[Opening INFORMATION section]

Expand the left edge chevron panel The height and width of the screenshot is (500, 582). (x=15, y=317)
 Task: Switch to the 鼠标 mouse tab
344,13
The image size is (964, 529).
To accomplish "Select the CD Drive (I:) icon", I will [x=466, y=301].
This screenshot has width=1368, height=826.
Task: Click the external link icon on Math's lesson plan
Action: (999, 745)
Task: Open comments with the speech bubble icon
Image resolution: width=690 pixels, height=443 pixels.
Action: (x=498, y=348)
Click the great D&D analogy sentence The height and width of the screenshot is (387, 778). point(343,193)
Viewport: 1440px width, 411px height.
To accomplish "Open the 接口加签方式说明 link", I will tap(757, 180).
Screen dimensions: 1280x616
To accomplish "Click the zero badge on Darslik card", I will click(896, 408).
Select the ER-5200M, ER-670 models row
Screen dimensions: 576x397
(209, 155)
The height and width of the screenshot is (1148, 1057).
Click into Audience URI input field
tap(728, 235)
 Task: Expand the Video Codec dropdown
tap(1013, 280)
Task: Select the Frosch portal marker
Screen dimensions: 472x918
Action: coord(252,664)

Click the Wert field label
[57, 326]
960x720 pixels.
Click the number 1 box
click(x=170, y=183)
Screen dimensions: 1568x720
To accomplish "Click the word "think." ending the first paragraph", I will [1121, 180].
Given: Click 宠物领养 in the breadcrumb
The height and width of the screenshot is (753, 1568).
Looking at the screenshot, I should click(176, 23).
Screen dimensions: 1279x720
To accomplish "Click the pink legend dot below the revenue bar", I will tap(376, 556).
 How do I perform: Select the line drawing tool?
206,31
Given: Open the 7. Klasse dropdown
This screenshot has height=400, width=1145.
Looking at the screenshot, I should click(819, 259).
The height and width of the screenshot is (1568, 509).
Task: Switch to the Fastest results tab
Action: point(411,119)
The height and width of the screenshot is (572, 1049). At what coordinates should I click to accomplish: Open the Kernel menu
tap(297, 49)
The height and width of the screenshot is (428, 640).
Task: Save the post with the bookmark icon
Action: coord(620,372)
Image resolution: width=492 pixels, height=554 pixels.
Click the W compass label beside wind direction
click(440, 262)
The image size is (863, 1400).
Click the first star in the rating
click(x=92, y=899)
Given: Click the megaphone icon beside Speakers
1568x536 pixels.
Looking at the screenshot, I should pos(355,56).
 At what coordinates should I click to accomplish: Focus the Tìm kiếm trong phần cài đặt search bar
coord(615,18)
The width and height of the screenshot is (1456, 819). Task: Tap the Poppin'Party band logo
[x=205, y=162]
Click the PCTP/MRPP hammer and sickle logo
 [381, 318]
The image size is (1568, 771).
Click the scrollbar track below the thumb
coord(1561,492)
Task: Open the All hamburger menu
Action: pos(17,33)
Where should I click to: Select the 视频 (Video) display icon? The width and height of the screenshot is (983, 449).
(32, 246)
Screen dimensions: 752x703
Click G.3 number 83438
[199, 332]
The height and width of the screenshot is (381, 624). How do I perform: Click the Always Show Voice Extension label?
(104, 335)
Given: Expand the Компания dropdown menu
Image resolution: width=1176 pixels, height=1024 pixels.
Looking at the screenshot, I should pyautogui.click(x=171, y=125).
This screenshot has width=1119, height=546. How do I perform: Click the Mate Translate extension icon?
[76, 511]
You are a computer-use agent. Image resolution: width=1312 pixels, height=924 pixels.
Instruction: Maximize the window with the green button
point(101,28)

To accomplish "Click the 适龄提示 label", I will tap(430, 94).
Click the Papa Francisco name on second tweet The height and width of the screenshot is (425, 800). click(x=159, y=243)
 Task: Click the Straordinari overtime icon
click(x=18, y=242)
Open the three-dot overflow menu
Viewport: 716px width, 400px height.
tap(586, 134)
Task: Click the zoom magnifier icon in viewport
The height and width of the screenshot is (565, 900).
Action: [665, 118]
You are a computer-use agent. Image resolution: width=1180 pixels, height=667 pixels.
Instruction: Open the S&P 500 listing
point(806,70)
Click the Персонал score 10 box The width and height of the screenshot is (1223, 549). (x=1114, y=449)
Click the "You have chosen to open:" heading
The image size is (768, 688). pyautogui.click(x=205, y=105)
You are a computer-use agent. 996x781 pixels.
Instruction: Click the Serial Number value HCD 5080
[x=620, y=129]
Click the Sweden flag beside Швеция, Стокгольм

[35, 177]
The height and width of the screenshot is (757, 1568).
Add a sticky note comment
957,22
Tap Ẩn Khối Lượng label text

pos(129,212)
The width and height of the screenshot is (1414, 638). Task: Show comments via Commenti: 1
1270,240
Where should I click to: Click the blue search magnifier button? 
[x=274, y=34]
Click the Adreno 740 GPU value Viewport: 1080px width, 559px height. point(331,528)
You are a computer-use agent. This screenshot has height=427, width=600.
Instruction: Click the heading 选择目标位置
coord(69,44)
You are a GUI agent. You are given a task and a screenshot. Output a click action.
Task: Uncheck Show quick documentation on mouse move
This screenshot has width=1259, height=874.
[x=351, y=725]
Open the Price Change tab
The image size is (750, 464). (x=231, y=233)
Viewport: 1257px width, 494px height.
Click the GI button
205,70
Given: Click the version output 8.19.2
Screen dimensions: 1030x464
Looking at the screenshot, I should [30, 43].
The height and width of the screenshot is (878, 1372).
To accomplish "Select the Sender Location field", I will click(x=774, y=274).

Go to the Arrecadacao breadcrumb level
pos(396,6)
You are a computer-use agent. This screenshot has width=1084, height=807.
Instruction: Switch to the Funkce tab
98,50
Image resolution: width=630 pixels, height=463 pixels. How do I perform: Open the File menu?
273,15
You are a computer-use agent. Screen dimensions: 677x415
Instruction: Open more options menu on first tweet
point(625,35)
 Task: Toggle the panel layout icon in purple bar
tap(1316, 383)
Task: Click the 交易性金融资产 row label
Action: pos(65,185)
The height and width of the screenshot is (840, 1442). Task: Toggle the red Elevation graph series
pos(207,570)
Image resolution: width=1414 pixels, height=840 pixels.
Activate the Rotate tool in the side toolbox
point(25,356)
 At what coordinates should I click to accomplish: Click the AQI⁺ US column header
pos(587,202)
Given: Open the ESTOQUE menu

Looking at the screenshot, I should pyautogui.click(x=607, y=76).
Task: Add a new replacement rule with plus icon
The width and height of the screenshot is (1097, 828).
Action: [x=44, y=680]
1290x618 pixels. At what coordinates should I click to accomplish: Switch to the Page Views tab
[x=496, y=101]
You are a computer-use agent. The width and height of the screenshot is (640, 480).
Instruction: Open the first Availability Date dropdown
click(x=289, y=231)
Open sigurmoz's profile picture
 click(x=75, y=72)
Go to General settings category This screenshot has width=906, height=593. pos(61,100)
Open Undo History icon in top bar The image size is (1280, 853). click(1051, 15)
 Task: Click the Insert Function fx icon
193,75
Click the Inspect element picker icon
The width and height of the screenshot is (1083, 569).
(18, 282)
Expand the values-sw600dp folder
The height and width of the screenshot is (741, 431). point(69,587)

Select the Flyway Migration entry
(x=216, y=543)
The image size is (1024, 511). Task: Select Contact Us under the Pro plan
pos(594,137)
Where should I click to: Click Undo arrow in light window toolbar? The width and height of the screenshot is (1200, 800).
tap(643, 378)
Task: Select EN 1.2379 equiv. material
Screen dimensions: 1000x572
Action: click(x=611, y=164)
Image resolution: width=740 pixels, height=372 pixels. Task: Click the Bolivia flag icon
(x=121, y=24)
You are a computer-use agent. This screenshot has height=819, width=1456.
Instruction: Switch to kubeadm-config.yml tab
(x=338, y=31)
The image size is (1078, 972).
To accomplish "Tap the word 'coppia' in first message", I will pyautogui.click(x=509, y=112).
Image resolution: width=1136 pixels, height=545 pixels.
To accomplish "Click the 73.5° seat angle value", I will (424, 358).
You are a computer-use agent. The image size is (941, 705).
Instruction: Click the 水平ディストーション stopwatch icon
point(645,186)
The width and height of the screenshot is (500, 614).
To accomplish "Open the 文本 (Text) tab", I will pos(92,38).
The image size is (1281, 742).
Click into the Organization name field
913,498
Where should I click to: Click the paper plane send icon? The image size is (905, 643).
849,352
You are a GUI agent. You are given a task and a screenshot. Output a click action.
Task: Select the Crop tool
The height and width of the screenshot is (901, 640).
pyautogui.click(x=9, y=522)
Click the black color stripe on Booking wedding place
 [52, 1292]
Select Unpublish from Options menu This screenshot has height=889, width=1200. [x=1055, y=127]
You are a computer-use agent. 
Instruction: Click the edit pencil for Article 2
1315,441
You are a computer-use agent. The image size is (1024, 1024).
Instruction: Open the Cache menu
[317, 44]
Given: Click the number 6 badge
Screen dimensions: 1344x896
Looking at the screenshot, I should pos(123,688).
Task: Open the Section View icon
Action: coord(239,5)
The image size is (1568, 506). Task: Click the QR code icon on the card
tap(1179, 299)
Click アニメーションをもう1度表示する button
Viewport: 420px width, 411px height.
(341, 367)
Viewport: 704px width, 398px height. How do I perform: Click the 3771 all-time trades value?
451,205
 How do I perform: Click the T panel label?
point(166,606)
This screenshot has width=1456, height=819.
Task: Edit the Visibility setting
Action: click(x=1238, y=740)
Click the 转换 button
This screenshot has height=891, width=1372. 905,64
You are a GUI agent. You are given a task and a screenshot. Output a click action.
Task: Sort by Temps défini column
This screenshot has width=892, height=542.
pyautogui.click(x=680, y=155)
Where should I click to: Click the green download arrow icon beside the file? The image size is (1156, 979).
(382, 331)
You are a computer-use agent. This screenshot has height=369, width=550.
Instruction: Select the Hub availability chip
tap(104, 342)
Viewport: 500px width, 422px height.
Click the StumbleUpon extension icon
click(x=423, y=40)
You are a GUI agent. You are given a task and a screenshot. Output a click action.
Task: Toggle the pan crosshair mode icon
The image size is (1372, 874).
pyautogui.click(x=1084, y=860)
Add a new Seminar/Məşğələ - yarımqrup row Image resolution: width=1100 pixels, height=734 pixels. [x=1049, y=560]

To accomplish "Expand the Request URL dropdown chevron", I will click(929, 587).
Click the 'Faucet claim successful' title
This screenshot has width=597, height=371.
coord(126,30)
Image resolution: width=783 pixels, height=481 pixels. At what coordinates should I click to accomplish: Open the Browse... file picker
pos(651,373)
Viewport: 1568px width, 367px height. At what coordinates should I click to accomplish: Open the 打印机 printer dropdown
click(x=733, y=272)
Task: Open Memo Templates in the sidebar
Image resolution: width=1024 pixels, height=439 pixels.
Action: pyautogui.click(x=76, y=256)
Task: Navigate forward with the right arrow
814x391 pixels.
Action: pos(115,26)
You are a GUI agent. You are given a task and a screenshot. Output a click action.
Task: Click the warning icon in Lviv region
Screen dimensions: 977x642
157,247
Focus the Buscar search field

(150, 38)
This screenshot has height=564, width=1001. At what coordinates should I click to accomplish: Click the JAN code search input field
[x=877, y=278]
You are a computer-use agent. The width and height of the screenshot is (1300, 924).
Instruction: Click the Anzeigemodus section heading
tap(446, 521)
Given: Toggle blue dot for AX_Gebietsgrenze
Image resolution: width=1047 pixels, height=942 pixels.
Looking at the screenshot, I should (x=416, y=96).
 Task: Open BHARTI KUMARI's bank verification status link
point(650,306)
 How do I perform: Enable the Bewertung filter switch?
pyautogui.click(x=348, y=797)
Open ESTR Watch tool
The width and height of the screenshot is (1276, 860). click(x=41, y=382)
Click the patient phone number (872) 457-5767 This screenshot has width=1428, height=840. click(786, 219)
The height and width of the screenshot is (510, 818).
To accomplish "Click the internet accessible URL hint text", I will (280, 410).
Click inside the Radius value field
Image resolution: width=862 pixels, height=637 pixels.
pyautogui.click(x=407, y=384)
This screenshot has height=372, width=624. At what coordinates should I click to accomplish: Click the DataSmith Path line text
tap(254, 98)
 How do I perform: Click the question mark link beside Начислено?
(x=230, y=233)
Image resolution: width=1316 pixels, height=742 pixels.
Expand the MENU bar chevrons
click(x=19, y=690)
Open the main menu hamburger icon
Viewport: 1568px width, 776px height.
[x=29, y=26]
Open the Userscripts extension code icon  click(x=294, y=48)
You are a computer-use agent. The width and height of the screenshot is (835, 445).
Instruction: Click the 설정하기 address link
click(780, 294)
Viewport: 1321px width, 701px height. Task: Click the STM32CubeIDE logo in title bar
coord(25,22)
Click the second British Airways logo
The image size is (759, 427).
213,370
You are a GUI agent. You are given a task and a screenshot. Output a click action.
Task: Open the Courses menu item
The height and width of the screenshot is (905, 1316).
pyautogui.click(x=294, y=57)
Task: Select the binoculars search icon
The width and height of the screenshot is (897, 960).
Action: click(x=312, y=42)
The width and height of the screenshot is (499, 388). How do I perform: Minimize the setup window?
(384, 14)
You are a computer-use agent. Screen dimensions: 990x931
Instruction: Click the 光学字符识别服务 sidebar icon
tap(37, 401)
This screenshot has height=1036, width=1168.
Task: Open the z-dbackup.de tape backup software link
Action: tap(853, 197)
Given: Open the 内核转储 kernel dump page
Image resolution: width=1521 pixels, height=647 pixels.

[Closing INFORMATION section]

AIM OF THE TASK -> Copy, exactly and only, the lines above that begin with the one containing "This screenshot has width=597, height=371." and finish with the one containing "The height and width of the screenshot is (510, 818).".

SOLVED PROBLEM ->
This screenshot has width=597, height=371.
coord(126,30)
Image resolution: width=783 pixels, height=481 pixels. At what coordinates should I click to accomplish: Open the Browse... file picker
pos(651,373)
Viewport: 1568px width, 367px height. At what coordinates should I click to accomplish: Open the 打印机 printer dropdown
click(x=733, y=272)
Task: Open Memo Templates in the sidebar
Image resolution: width=1024 pixels, height=439 pixels.
Action: pyautogui.click(x=76, y=256)
Task: Navigate forward with the right arrow
814x391 pixels.
Action: pos(115,26)
You are a GUI agent. You are given a task and a screenshot. Output a click action.
Task: Click the warning icon in Lviv region
Screen dimensions: 977x642
157,247
Focus the Buscar search field

(150, 38)
This screenshot has height=564, width=1001. At what coordinates should I click to accomplish: Click the JAN code search input field
[x=877, y=278]
You are a computer-use agent. The width and height of the screenshot is (1300, 924).
Instruction: Click the Anzeigemodus section heading
tap(446, 521)
Given: Toggle blue dot for AX_Gebietsgrenze
Image resolution: width=1047 pixels, height=942 pixels.
Looking at the screenshot, I should (x=416, y=96).
 Task: Open BHARTI KUMARI's bank verification status link
point(650,306)
 How do I perform: Enable the Bewertung filter switch?
pyautogui.click(x=348, y=797)
Open ESTR Watch tool
The width and height of the screenshot is (1276, 860). click(x=41, y=382)
Click the patient phone number (872) 457-5767 This screenshot has width=1428, height=840. click(786, 219)
The height and width of the screenshot is (510, 818).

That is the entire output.